Task directions: Render this sentence from the forum post on trading out through II into Spanish: "That time we booked into Marriott's Ko Olina for a week (Friday to Friday) in a studio."

--- START OF Document ---

# Trading out through II



## WDWLVR (Oct 7, 2008)

We've only done this once and it really wasn't a trade as we won an II stay.  That time we booked into Marriott's Ko Olina for a week (Friday to Friday) in a studio.  Loved it.  

We would like to go back to Ko Olina in early 2010 (based on not caring much for what DCL has offered in 2010).  This time I would love a one bedroom.  So for you experienced DVC'ers who have traded out a few questions:


When is the best time to put my request in?  We are looking at February or March 2010.

I should be able to borrow from 2010 points (we have an August use year) as the request most likely won't be filled until 2009 - correct?

Our last request was filled within 2 weeks (November for the following February) but we'd like a longer notice this time to allow for looking at flights better.  Realistically how good a change do we have to get a trade 6-12 months out?

--- END OF Document ---
--- START OF Given data ---

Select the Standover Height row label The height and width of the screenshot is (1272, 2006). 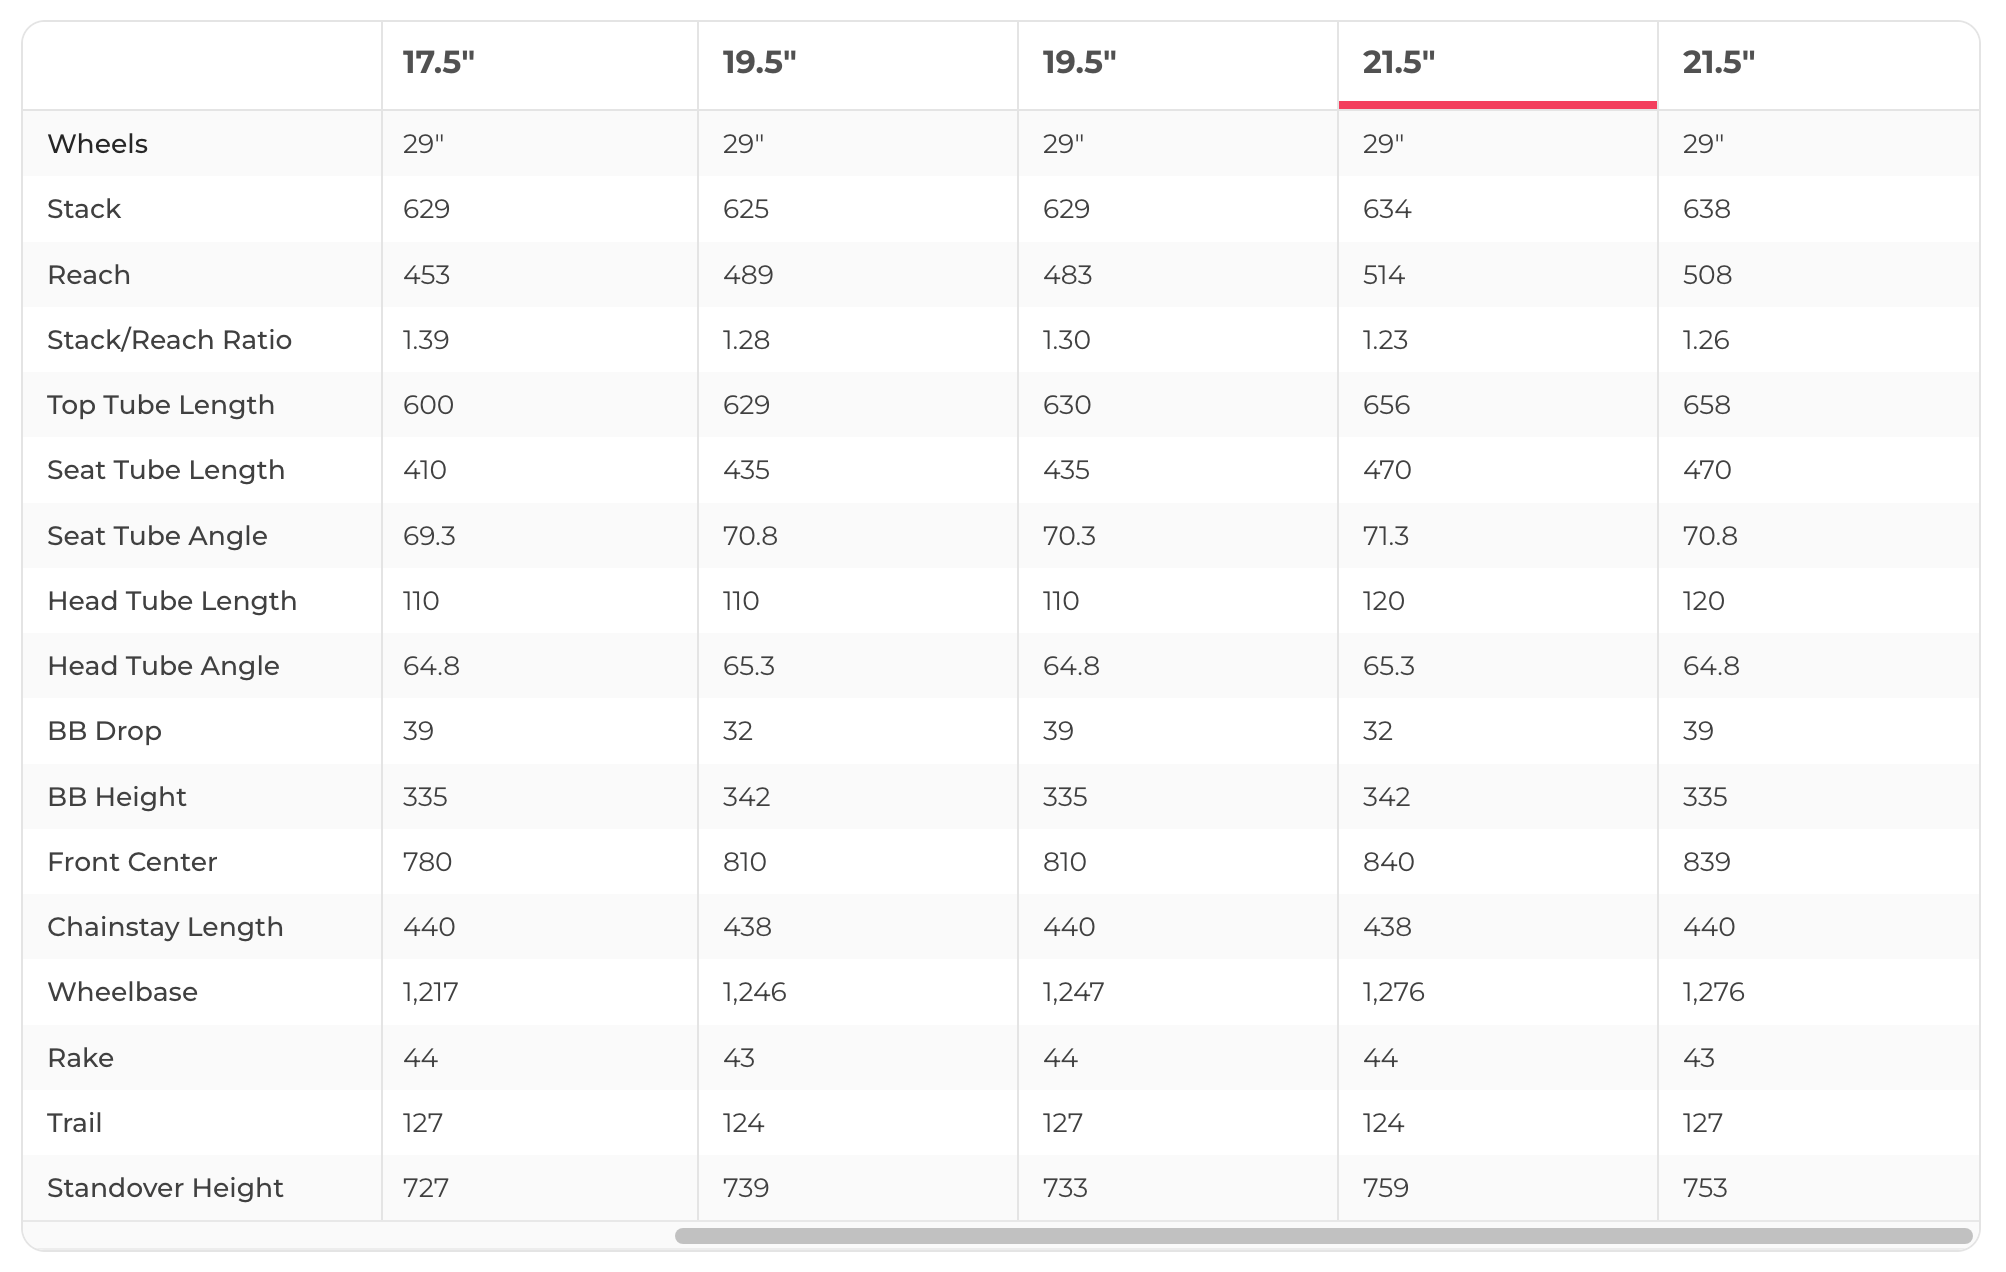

--- END OF Given data ---

Complete output: Esa vez reservamos en el Marriott's Ko Olina por una semana (de viernes a viernes) en un estudio.